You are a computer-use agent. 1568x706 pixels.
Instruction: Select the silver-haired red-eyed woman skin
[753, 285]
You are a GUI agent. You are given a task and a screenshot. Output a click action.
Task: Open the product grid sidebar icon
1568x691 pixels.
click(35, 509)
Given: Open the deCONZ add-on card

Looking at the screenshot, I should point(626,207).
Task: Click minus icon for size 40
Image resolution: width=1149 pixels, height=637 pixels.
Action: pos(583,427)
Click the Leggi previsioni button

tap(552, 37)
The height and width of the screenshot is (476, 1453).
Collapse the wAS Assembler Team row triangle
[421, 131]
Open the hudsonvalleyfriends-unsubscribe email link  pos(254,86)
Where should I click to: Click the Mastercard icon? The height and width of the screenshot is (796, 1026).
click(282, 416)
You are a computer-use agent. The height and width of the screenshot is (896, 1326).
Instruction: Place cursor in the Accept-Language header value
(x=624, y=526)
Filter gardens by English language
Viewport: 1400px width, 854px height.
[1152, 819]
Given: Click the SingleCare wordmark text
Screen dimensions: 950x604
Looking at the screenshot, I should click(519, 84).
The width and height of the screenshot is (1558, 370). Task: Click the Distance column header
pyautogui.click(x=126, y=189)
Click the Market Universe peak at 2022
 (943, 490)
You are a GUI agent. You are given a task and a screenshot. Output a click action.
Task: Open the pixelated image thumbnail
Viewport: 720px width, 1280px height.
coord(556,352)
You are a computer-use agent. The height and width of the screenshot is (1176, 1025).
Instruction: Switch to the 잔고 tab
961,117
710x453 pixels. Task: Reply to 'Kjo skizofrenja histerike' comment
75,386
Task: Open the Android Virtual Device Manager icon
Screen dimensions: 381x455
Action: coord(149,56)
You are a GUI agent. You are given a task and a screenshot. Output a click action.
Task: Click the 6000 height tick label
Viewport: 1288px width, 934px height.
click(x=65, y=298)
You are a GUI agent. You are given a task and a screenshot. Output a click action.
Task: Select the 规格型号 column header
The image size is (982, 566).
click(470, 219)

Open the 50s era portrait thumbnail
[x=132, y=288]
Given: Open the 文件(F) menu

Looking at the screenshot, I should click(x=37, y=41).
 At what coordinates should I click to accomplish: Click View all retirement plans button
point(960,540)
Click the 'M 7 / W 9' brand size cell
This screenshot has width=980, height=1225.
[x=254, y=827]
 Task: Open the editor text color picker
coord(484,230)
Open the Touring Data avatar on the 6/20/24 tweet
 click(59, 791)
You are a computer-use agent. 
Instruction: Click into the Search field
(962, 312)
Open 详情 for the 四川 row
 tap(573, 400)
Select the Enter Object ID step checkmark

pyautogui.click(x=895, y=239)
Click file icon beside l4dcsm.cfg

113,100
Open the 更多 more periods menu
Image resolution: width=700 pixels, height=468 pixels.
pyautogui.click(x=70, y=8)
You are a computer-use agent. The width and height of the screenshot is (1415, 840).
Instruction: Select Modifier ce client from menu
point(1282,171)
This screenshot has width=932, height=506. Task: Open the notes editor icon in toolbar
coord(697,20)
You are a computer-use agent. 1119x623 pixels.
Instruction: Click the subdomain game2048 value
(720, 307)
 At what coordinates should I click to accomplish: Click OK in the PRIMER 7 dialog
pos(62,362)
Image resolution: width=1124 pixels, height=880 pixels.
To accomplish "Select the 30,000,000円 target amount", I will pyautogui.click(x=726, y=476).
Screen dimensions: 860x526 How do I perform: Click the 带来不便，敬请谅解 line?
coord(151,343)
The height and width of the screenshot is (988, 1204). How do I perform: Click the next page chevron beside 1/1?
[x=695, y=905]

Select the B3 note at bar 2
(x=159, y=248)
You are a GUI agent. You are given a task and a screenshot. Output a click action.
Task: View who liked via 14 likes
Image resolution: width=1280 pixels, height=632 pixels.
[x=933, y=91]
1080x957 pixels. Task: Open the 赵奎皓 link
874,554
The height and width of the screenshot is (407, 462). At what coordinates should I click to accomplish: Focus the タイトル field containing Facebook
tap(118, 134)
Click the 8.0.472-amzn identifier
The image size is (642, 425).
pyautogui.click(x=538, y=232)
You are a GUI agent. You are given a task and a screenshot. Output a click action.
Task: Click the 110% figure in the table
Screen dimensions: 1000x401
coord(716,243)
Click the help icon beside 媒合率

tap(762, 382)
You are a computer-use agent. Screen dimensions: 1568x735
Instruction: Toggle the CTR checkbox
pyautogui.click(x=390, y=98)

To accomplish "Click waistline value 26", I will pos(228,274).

> **Exercise directions**
In the entries above, find each line that includes the string "will" and copy it.

> **Response to this task**
To accomplish "Select the 30,000,000円 target amount", I will pyautogui.click(x=726, y=476).
To accomplish "Click waistline value 26", I will pos(228,274).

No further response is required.